山の日コラム
通信員コラム
ラダックでゴミを考える③
2024.04.22
私は、地域づくりに関わる仕事に就いているのだが、近年は海洋ゴミ問題、特に陸域から流出するゴミの削減への啓発依頼が急増している。年間を通して、たくさんの方々と共にゴミを拾っている。近年学校教育の場等でも取り組みが進み、子どもたちの関心も高くなっている海洋ゴミ、プラスチックゴミ問題。まずは「拾う」ことで、地域も美しくなり、ゴミが散乱していない街は防犯上もいい。ゴミを探すことで「どこにどんな物が捨てられやすいのか」「人はどんな時にゴミを捨ててしまうのか」といった捨てる人の立場にも立つことが出来、社会問題にも触れることとなり、とても意義のある活動だと感じている。
だが、「拾うこと」だけでは解決にはならないと思っている。その元を考え、先に向かっていかなくては、本当の意味での解決にはならないのだと子ども達にも伝えている。
私たち人間は、無意識のうちに、恐ろしく簡単に自然を壊すことができる。壊すことは容易過ぎるくらいだが、地球温暖化や激甚化する自然災害といった大きな形になって表れていても私たち人間はその速度に追いつくことが出来ずにいる。人間は都合よく地球を自然を使い、ゴミを増やし続け、破壊された環境の自然治癒力に任せるだけの存在なのだろうか。
日本でもヒマラヤでも、地球上どこでも同じこと。私たちが不要とした物が、私たちのいなくなった世界に残り続ける。自分達がいるうちに、考えなくては。未来の子ども達に「なぜこんな地球にしてしまったのですか」と言われないように。

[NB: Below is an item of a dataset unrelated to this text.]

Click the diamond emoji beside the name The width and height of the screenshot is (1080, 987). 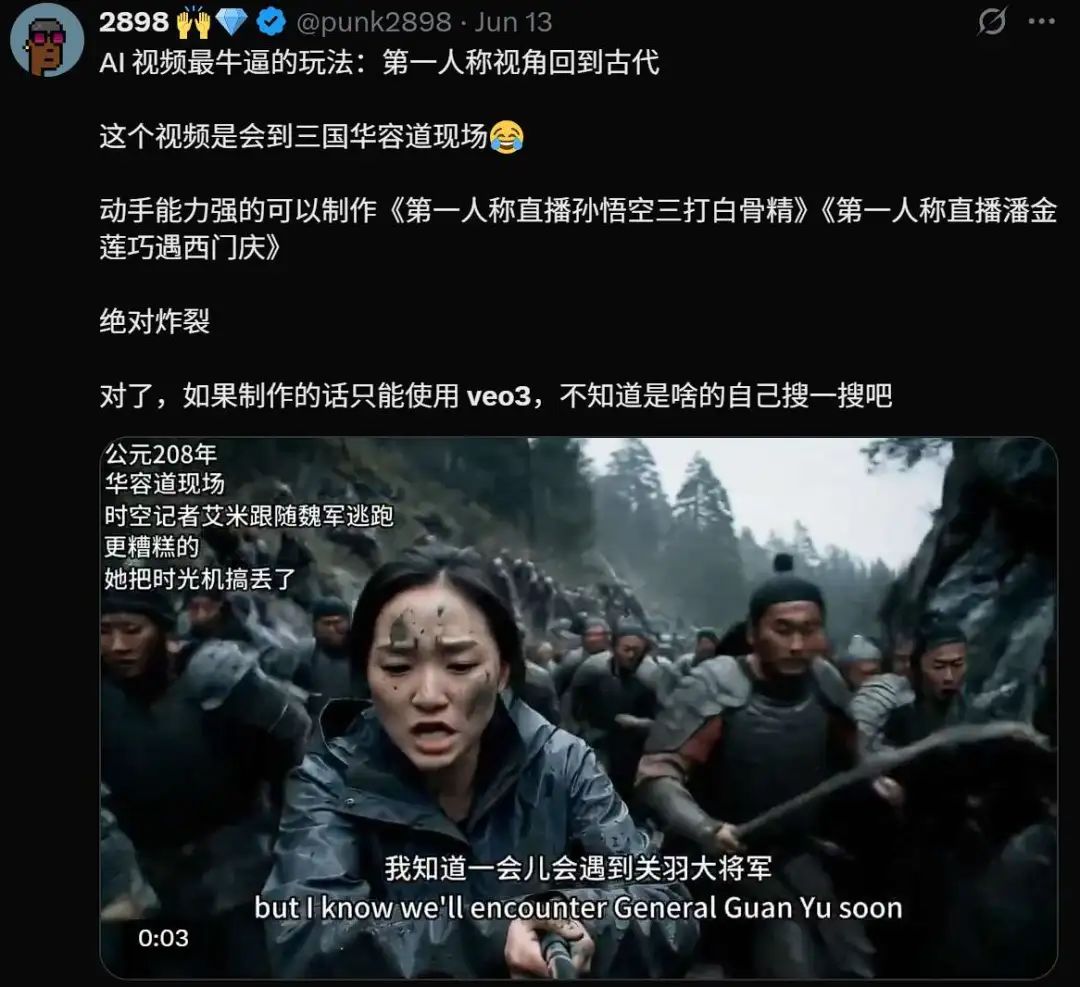click(231, 22)
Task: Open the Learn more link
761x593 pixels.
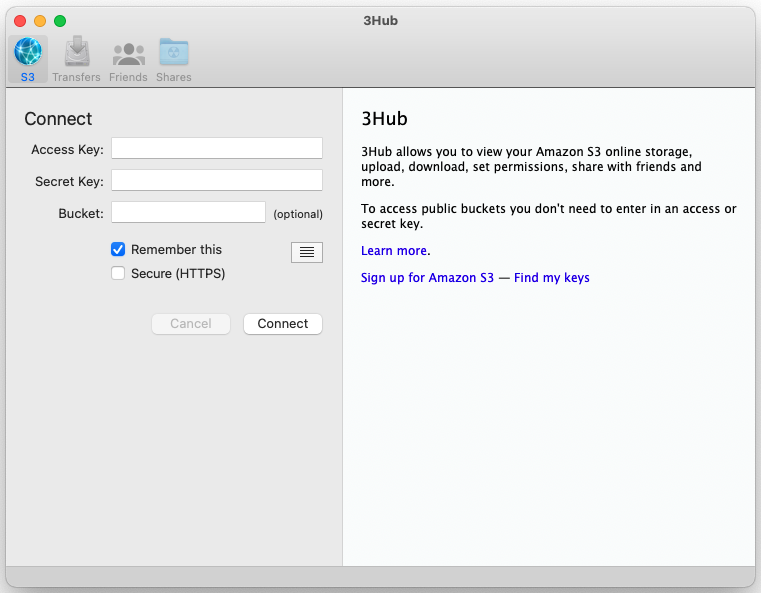Action: click(x=394, y=250)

私たち、どうすればいいのだろう。回収処理の技術を進める?焼却炉を増やす?プラスチックの生産量を減らす?それは誰かの仕事を奪うことにはならないか? 仕事がなくなることは、健康や命に係わるかもしれない。過酷な環境で労働や生活をしている人たちは、環境汚染によって健康が脅かされているかもしれない。
ラダックの泣きたいくらいの青空と草を食む動物たちの圧倒的な自然に私が放心しながら写真を撮っている間、現地のガイドとドライバーは、例え回収される当てがなくても、この風景を何とかしたいと落ちているゴミを集めていた。
その光景を見て、心が動かない人はいるだろうか。